BEGIN
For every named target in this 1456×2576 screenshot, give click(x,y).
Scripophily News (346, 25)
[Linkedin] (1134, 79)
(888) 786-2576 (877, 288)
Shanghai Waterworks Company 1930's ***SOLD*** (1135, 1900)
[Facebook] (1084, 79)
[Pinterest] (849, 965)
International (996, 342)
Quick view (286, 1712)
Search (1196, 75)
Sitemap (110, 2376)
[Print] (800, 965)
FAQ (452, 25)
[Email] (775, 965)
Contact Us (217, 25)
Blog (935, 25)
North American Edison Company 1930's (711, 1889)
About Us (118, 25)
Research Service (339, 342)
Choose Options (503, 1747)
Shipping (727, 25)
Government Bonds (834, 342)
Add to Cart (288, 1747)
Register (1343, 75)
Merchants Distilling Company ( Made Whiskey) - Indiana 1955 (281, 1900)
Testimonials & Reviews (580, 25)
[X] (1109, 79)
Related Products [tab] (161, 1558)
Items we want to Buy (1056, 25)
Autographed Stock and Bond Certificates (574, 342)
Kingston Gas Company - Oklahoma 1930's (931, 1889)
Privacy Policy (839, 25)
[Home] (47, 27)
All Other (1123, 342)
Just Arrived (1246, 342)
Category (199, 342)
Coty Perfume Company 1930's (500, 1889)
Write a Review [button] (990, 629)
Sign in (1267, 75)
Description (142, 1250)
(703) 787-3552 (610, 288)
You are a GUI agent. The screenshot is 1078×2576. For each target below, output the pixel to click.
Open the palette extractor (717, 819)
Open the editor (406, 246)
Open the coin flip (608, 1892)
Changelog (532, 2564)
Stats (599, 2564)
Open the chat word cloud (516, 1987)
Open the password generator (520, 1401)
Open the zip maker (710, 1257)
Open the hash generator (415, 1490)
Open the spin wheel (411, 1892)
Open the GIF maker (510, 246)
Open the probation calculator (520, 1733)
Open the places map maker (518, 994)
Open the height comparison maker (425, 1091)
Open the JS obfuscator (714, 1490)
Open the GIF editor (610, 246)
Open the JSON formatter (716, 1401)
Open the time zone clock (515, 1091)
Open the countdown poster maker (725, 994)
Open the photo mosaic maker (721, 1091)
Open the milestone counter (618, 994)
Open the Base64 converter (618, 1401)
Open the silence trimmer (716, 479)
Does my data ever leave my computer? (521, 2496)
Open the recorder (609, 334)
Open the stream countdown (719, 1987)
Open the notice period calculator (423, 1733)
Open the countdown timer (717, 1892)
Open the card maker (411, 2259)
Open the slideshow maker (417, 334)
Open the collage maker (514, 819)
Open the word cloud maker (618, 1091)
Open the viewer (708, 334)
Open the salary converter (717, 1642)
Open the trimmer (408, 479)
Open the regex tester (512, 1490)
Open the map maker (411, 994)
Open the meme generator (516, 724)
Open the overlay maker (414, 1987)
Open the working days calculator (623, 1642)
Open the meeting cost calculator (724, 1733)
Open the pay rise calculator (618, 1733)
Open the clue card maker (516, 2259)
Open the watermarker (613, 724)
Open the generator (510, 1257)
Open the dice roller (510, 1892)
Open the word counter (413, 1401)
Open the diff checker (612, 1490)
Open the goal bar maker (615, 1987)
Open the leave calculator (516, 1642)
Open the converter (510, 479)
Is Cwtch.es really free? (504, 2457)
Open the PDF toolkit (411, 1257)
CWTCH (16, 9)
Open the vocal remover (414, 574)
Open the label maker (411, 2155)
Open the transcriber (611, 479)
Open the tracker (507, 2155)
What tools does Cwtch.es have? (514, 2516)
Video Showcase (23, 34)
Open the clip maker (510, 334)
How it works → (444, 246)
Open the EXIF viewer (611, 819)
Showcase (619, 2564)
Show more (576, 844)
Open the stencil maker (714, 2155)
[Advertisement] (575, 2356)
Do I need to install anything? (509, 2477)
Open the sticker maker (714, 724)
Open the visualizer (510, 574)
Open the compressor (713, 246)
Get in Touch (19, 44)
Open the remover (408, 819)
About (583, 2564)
END
→ **ASSIGNED TASK**: Reproduce every line above that contains the string "counter".

→ **THE ANSWER**:
Open the milestone counter (618, 994)
Open the word counter (413, 1401)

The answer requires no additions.